Surplus Neraca Perdagangan April 2025 Hanya US$ 160 Juta, Terendah dalam 60 Bulan

1 day ago 11

TEMPO.CO, Jakarta - Badan Pusat Statistik (BPS) melaporkan neraca perdagangan Indonesia pada April 2025 mengalami surplus sebesar US$ 160 juta atau US$ 0,16 miliar.

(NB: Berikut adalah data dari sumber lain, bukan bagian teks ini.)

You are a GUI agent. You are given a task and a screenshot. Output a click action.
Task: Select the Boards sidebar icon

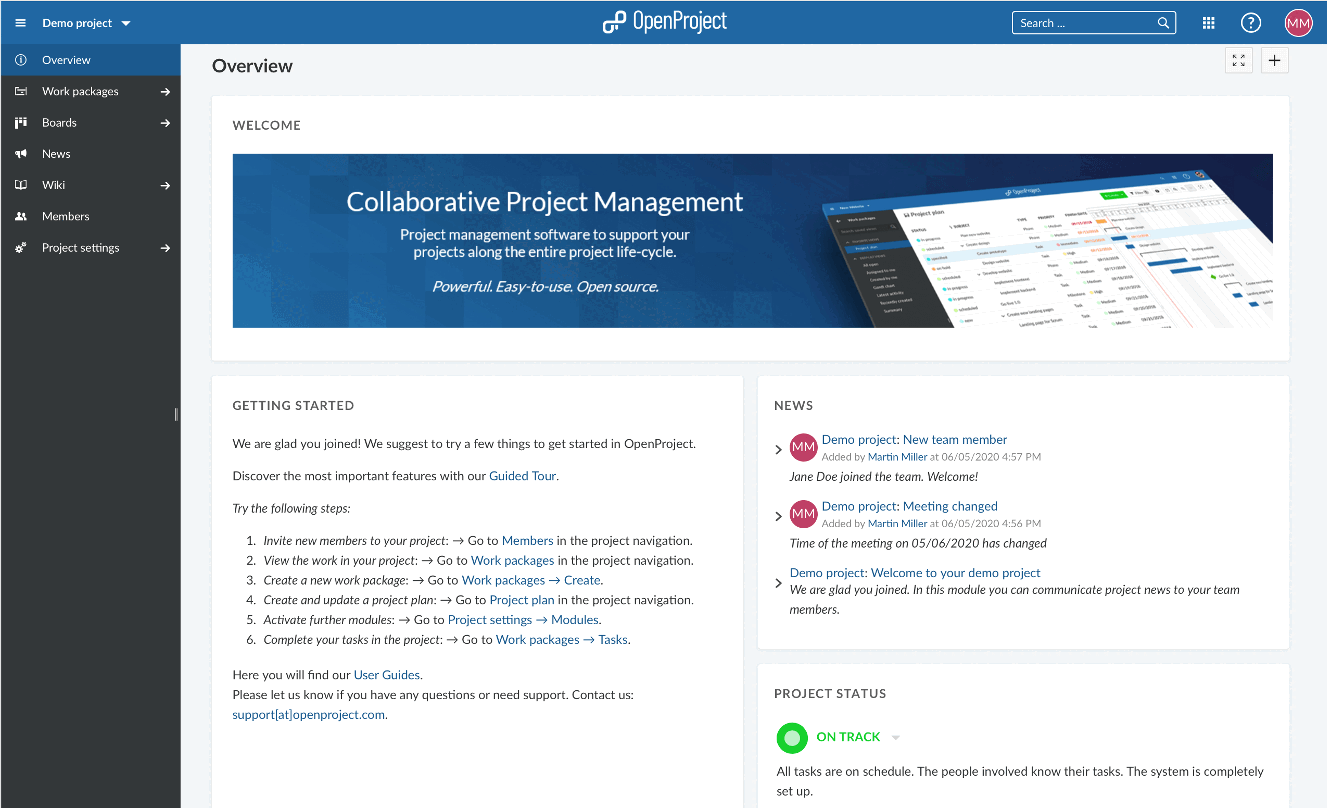click(21, 122)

Meski menjadi catatan surplus beruntun selama 60 bulan, angkanya menyusut signifikan dan merupakan yang terendah sejak April 2020.

Dosen Departemen Ekonomi Universitas Andalas, Syafruddin Karimi, mengatakan penyusutan surplus mencerminkan kombinasi tekanan eksternal dan kelemahan struktural pada sektor perdagangan luar negeri. “Penyempitan surplus perdagangan Indonesia menjadi hanya US$ 160 juta menjadi sinyal kuat ketahanan eksternal ekonomi nasional sedang tertekan serius,” ujarnya, dikutip pada Selasa, 3 Juni 2025.

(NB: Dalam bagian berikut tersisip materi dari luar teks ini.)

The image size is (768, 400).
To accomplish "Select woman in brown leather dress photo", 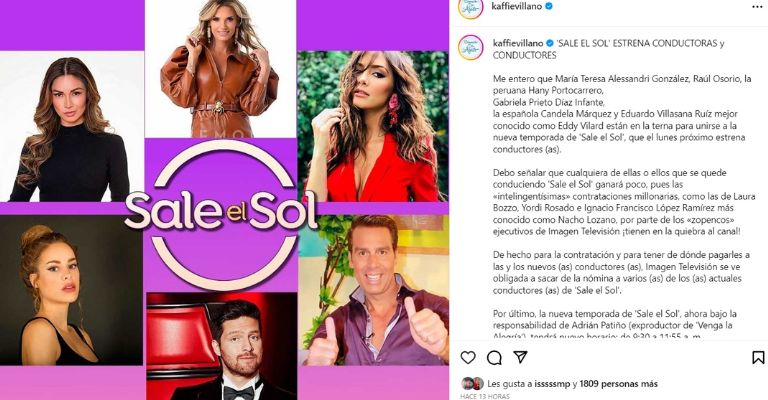I will point(220,69).
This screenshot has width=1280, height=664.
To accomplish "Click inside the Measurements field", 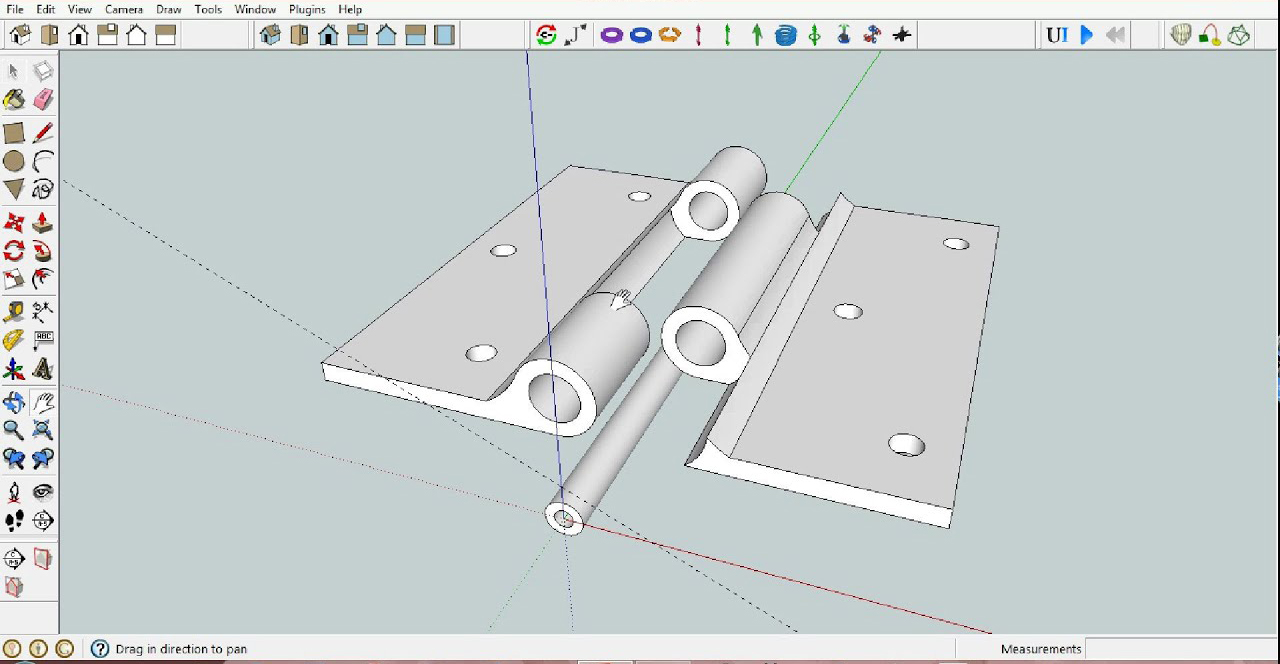I will pos(1180,648).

Pilihan editor: Potensi Monopoli Setelah TikTok-Tokopedia Berkongsi

Perkembangan neraca perdagangan luar negeri tersebut dilaporkan BPS pada Senin, 2 Juni 2025. Syafruddin menyatakan anjloknya surplus pada April jauh di bawah ekspektasi pasar, yakni sebesar US$ 3,04 miliar. Catatan ini juga berbanding terbalik dari paparan BPS di konferensi pers 21 April 2025 lalu, saat neraca perdagangan Indonesia Maret 2025 mengalami surplus sebesar US$ 4,33 miliar atau naik US$ 1,23 miliar dibanding bulan sebelumnya.

Surplus neraca perdagangan merupakan kondisi ketika nilai ekspor suatu negara lebih besar daripada impor dalam periode tertentu. Berdasarkan data BPS yang dipublikasi di laman resminya, nilai ekspor Indonesia pada April 2025 mencapai US$ 20,74 miliar atau naik 5,76 persen dibanding April 2024. Sementara itu, nilai impor pada April 2025 mencapai US$ 20,59 miliar, melonjak 21,84 persen dibanding periode yang sama tahun lalu.

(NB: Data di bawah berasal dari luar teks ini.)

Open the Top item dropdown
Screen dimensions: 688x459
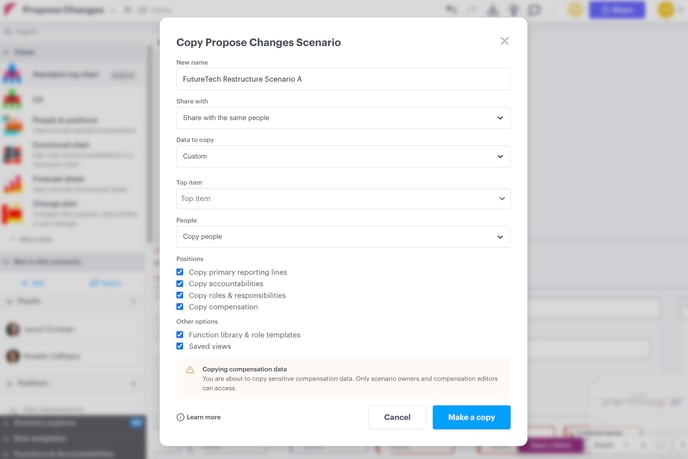(x=343, y=198)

Lonjakan impor sebesar 21,84 persen, terutama dari Cina dan Singapura, menurut Syafruddin mencerminkan gangguan pasokan jangka pendek sekaligus dipicu kebijakan tarif proteksionis Presiden Amerika Serikat, Donald Trump. "Sekaligus menunjukkan ketergantungan tinggi pada barang modal luar negeri,” ucapnya.

Pertumbuhan ekspor yang hanya mencapai 5,76 persen tidak cukup mengimbangi lonjakan impor. Terlebih ketika ekspor produk tambang anjlok lebih dari 20 persen akibat lemahnya harga batu bara dan beban tarif 10 persen dari AS yang mulai berlaku awal April.

Syafruddin berpendapat penyusutan tajam surplus neraca ini tidak bisa dianggap sebagai fluktuasi musiman, perlu transformasi kebijakan perdagangan luar negeri. "Termasuk memperluas pasar ekspor non-tradisional, memperkuat daya saing produk manufaktur, dan merespons agresif praktik dagang diskriminatif melalui diplomasi ekonomi,” ujarnya.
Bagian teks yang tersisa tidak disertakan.